Dès lors, en application de l’article L 480-13 du Code de l’urbanisme, dans sa version en vigueur au jour de la délivrance du permis de construire, lequel dispose : «Lorsqu’une construction a été édifiée conformément à un permis de construire : 1° Le propriétaire ne peut être condamné par un tribunal de l’ordre judiciaire à la démolir du fait de la méconnaissance des règles d’urbanisme ou des servitudes d’utilité publique que si, préalablement, le permis a été annulé pour excès de pouvoir par la juridiction administrative'» Et si la construction est située dans une zone protégée ou classée et en outre, «le constructeur ne peut être condamné par un tribunal de l’ordre judiciaire à des dommages et intérêts que si, préalablement, le permis a été annulé pour excès de pouvoir ou si son illégalité a été constatée par la juridiction administrative. L’action en responsabilité civile doit être engagée au plus tard deux ans après l’achèvement des travaux.», l’appelant ne démontre pas que la construction litigieuse ne bénéficierait pas d’une autorisation administrative, si bien qu’il ne peut engager la responsabilité de ses voisins et solliciter ainsi la destruction de l’ouvrage qui lui ferait grief.
9. En outre, M. [W] affirme, mais ne démontre pas, à la lecture de ses pièces, dont un constat d’huissier et des photographies, subir un trouble anormal de voisinage constitué par une perte d’ensoleillement et de luminosité entraînant une perte de la valeur de son immeuble.
En effet, ainsi que le tribunal l’a justement rappelé, l’existence d’un éventuel trouble anormal de voisinage doit être appréciée en fonction de facteurs objectifs, soit, en l’espèce, des immeubles élevés en milieu urbain qui ne peuvent bénéficier d’une pérennité de leur environnement en raison des nécessités de la densification de l’habitat.
Or, si effectivement le fonds de l’appelant connaît à certaines périodes de l’année une perte d’ensoleillement, alors qu’il bénéficiait avant, selon son propre aveu, d’une luminosité totale, une telle perte ne dépasse pas un seuil d’acceptabilité, alors qu’il n’est pas démontré qu’elle impacte sensiblement l’habitation de M. [W], elle-même.
10. Par ailleurs, il n’est nullement démontré que le fonds de M. [W] connaitrait une perte de valeur du fait d’une perte d’ensoleillement très partielle.
En conséquence, le jugement sera confirmé en ce qu’il a débouté M. [W] de ses demandes en raison d’un trouble anormal de voisinage qui n’est pas démontré.
Sur la demande d’expertise
11. M. [W] demande à titre subsidiaire devant la cour d’appel que soit ordonnée une expertise judiciaire.
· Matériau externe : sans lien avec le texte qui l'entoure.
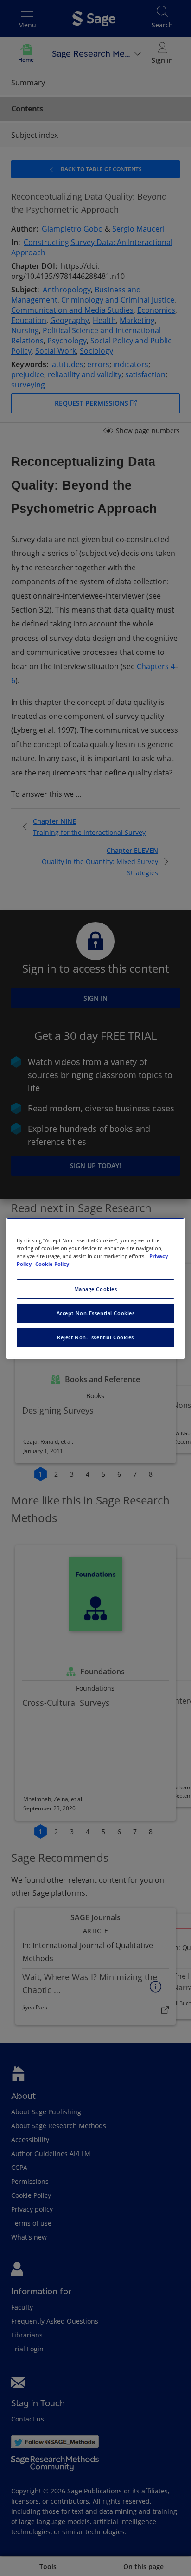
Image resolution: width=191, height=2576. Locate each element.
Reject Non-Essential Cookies (95, 1337)
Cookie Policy (52, 1263)
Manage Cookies (95, 1288)
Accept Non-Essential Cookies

Cependant, la cour ayant constaté que les fonds des parties étaient situés dans une zone urbaine, si bien que M. [W] ne pouvait exiger une permanence de l’ensoleillement de son bien immobilier et que, par voie de conséquence, il n’existait pas de trouble anormal de voisinage, l’expertise sollicitée n’apparait pas opportune.
Sur les dépens et les frais non compris dans les dépens
12. M. [W], succombant devant la cour d’appel, sera condamné aux dépens et à verser aux intimés une somme de 1500 euros sur le fondement de l’article 700 du code de procédure civile.
PAR CES MOTIFS
Confirme le jugement entrepris, y ajoutant:
Déboute les parties de leurs autres demandes,
Condamne M. [L] [W] aux dépens d’appel,
Condamne M. [L] [W] à payer à M. [F] [H] et Mme [P] [E], ensemble, la somme de 1500 euros sur le fondement de l’article 700
Le présent arrêt a été signé par Monsieur Jacques BOUDY, président, et par Madame Audrey COLLIN, greffier, auquel la minute de la décision a été remise par le magistrat signataire.